Start of Exercise text

That doesn’t mean Jedi younglings can’t know about their birth place. Many Jedi were allowed to keep certain traditions from their homeworlds. What they couldn’t do was to bond with their families over it. Like Ahsoka, she could wear her   Akul-tooth headdress, a part of Togratans culture but she could form any sort of relationship with her biological family and remain a Jedi. Dooku is a another example of this, he knew he came from a wealthy family but he wasn’t allowed to anything about it until AFTER he left the Order.
“As most of you are aware, financial resources are at my disposal on my home-world, Serenno. While I would like to think my many years of devoted service to the Order disavows any notions that I am yielding to economic circumstances, I will enlighten those who don’t know me so well with a certain piece of wisdom that I have always found true: money creates as many problems as it does opportunities. It is my plan to return to Serenno and serve my people as a philanthropist. It is my last request as a Jedi Master that you respect my decision, as well as my privacy.”

End of Exercise text

## [Work order 1]
List the names of individual characters and planets mentioned in the Jedi text.
## [Work order 2]
Retype everything in the Jedi text from "That doesn’t mean" down to "left the Order.".
## [Work order 3]
In the quoted speech in the Jedi text, what does the speaker plan to do after returning to Serenno?

Start of Records shown

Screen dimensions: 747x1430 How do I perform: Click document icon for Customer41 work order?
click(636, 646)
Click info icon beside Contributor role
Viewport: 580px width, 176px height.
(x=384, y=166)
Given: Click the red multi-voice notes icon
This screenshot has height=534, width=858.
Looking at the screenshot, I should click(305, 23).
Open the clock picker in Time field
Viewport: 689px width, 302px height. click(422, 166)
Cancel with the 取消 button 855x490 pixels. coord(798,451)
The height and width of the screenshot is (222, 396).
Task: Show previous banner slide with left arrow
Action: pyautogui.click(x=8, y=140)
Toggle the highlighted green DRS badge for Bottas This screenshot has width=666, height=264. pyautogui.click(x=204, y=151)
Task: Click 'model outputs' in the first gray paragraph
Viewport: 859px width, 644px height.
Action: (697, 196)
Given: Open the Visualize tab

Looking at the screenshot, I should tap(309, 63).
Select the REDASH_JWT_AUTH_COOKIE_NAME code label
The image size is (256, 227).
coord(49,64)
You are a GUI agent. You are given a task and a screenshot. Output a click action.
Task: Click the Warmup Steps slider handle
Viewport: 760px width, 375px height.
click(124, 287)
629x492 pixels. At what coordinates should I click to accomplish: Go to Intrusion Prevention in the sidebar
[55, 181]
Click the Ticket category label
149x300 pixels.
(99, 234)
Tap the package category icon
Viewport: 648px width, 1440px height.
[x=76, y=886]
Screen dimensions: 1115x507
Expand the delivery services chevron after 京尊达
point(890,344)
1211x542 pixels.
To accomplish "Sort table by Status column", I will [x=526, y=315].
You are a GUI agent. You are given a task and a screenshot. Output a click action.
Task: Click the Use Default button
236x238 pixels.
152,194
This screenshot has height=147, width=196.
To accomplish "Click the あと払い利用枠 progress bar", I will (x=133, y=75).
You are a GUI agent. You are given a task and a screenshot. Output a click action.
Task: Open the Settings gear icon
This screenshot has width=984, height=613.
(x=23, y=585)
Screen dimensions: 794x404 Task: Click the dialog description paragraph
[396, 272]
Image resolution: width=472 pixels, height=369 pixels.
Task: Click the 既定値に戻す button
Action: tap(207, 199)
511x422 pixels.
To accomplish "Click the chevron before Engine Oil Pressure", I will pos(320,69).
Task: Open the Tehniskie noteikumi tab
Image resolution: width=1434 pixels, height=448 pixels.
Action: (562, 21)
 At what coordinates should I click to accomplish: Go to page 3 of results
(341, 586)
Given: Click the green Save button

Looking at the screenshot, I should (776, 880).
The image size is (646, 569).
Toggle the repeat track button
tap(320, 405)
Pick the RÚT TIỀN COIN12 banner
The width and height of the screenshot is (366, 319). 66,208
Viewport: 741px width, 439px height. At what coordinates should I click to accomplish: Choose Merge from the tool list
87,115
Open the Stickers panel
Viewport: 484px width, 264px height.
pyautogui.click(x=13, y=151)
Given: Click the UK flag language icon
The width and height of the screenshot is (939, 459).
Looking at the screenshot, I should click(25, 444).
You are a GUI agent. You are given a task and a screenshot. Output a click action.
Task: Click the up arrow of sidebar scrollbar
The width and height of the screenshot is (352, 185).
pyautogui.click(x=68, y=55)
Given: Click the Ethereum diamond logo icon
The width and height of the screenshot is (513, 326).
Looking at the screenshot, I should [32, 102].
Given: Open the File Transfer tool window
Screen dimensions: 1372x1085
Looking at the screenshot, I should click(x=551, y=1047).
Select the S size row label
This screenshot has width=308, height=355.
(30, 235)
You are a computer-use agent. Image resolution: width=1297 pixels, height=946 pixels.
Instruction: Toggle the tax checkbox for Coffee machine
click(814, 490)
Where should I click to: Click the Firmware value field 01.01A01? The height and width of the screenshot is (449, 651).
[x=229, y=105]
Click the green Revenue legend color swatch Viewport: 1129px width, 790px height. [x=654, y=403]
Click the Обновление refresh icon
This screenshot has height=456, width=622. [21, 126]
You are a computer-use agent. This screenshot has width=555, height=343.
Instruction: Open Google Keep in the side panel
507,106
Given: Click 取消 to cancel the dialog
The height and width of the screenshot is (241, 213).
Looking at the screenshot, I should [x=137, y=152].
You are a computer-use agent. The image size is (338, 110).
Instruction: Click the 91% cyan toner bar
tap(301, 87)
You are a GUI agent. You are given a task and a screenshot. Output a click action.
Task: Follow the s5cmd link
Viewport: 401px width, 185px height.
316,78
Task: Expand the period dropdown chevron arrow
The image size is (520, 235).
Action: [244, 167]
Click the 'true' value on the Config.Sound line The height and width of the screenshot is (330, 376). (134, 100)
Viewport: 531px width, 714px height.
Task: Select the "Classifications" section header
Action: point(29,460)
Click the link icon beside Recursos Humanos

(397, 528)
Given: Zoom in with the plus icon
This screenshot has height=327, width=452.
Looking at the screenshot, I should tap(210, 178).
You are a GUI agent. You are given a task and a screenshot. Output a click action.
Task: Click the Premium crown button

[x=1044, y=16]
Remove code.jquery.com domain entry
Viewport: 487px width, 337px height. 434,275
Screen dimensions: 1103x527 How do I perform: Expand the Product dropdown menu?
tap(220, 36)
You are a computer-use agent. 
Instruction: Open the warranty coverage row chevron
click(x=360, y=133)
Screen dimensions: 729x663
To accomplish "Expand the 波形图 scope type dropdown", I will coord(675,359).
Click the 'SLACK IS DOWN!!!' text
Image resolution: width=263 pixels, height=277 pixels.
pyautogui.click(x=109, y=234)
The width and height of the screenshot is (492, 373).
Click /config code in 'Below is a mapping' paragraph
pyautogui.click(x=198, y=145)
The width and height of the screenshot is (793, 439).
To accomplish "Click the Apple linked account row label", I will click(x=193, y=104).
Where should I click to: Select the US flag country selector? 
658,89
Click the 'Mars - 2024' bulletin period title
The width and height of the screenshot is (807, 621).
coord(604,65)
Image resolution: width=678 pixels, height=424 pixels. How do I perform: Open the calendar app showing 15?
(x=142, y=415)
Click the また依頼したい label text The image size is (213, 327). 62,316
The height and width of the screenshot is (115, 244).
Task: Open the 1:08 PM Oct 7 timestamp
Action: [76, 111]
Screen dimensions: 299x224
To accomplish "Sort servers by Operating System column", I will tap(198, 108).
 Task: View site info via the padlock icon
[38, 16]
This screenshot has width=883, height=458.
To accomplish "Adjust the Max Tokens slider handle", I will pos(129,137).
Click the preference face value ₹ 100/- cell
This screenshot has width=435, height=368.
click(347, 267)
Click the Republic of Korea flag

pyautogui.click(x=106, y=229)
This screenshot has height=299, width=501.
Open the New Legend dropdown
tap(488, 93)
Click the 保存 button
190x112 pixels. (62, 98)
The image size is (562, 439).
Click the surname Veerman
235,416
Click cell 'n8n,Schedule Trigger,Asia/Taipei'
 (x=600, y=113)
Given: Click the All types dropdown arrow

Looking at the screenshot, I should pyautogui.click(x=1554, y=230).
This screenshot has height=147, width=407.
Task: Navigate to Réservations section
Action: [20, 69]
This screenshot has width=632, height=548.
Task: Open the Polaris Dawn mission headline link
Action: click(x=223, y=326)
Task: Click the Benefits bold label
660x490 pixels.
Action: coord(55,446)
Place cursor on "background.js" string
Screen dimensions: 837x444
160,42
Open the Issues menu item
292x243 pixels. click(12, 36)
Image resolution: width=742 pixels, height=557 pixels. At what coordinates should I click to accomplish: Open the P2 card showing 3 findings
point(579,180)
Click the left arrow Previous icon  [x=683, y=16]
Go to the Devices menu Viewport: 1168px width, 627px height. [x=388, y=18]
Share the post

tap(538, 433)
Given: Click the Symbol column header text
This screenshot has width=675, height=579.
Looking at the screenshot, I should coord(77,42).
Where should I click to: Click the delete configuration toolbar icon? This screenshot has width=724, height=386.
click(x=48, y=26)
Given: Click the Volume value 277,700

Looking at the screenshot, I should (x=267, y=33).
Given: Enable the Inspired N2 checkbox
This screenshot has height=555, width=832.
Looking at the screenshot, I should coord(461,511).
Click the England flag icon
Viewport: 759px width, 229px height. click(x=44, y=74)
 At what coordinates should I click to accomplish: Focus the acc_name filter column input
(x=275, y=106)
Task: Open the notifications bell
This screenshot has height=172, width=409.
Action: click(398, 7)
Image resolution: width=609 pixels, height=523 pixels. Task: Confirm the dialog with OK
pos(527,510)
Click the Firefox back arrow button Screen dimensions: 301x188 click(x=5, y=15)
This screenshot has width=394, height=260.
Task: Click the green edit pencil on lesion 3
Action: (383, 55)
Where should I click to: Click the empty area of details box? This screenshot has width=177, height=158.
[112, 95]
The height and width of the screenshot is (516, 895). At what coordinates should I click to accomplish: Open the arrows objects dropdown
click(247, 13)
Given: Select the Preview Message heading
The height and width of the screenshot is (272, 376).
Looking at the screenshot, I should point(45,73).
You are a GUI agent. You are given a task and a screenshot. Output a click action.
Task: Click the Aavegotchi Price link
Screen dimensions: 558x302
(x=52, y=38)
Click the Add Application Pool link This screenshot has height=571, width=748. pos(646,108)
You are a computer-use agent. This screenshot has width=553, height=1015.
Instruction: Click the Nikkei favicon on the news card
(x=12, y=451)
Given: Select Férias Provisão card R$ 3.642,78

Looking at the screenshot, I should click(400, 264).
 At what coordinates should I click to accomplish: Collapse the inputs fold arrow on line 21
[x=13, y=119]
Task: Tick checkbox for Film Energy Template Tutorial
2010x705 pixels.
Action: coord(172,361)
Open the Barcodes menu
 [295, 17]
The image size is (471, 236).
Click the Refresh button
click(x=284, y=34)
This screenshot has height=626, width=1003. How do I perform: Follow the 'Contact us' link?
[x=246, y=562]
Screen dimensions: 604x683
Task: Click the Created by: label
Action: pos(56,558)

End of Records shown

## [Your solution 1]
Ahsoka, Dooku, Serenno

## [Your solution 2]
That doesn’t mean Jedi younglings can’t know about their birth place. Many Jedi were allowed to keep certain traditions from their homeworlds. What they couldn’t do was to bond with their families over it. Like Ahsoka, she could wear her   Akul-tooth headdress, a part of Togratans culture but she could form any sort of relationship with her biological family and remain a Jedi. Dooku is a another example of this, he knew he came from a wealthy family but he wasn’t allowed to anything about it until AFTER he left the Order.

## [Your solution 3]
Serve the people of Serenno as a philanthropist.